## [Aim of the task]
The answer should be an exact repeat of the stretch of material below from the line containing "Given: Click the Login/Logout link" through the line containing "Given: Bookmark this page with the star icon".

## [Task data]

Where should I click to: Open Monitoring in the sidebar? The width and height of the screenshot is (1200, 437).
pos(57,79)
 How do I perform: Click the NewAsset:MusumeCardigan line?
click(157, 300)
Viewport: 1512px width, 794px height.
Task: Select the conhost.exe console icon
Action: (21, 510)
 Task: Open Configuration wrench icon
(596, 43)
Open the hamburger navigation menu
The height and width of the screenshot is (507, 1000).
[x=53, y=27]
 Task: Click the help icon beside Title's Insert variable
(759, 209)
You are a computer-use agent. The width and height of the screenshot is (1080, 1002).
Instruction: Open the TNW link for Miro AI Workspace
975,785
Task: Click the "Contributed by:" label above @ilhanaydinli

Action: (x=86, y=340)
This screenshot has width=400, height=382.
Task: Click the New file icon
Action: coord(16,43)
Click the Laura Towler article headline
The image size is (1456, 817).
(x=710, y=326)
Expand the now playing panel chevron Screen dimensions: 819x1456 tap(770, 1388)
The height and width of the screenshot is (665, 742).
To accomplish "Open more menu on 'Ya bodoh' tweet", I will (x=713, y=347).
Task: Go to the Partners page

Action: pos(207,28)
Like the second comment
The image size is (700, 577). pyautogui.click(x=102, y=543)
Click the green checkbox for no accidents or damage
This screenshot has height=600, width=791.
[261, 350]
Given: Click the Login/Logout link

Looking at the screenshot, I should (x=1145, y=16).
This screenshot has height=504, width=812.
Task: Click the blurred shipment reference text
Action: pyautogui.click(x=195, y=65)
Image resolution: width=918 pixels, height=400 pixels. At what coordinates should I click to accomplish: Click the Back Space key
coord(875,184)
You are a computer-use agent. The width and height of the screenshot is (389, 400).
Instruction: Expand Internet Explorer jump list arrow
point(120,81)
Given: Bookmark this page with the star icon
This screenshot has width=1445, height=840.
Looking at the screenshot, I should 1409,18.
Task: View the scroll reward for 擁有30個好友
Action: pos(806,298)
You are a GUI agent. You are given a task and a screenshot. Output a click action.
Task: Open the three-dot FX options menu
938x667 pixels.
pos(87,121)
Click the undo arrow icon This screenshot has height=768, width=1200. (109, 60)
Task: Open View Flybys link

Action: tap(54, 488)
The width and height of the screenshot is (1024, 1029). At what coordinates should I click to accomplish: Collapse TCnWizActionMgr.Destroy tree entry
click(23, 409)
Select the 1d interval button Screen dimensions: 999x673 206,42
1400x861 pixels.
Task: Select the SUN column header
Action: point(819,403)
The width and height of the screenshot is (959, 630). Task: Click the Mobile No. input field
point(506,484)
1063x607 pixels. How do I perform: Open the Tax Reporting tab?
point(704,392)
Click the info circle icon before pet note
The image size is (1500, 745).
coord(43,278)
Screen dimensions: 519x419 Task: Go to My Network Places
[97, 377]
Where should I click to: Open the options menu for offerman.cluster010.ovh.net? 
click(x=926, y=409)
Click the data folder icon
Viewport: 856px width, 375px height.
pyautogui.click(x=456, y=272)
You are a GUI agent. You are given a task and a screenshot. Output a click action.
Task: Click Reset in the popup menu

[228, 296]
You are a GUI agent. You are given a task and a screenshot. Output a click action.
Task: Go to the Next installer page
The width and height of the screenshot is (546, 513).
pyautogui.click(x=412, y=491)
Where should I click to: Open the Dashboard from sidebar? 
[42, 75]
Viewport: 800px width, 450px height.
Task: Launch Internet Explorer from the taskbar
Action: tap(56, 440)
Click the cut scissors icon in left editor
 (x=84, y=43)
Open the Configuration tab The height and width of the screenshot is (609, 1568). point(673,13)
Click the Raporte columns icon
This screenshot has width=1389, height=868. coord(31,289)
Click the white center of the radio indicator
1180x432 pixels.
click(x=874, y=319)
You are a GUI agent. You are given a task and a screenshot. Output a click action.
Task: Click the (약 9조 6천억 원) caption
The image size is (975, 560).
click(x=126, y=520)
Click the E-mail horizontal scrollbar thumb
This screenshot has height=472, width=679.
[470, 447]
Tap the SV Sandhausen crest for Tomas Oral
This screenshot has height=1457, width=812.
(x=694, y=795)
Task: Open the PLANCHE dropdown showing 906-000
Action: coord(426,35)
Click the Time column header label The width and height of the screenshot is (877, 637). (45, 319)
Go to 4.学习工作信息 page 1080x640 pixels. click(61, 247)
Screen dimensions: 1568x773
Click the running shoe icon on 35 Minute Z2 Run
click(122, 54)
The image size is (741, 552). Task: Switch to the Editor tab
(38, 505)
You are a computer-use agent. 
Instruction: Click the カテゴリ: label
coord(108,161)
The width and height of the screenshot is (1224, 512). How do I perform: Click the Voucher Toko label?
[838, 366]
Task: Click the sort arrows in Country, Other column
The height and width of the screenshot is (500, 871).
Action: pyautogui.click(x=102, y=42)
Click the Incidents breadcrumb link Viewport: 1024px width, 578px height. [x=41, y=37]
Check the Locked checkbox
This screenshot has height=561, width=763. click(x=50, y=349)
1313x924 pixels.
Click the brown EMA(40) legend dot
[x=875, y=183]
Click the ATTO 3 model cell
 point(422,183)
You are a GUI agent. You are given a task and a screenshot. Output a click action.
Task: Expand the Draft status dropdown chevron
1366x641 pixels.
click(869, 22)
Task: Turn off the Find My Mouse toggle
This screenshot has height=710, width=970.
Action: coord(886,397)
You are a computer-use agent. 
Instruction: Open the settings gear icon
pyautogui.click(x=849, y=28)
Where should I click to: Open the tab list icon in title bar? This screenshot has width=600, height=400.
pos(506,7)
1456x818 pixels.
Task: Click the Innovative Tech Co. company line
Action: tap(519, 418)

## [Solved problem]
Given: Click the Login/Logout link

Looking at the screenshot, I should (x=1145, y=16).
This screenshot has height=504, width=812.
Task: Click the blurred shipment reference text
Action: pyautogui.click(x=195, y=65)
Image resolution: width=918 pixels, height=400 pixels. At what coordinates should I click to accomplish: Click the Back Space key
coord(875,184)
You are a computer-use agent. The width and height of the screenshot is (389, 400).
Instruction: Expand Internet Explorer jump list arrow
point(120,81)
Given: Bookmark this page with the star icon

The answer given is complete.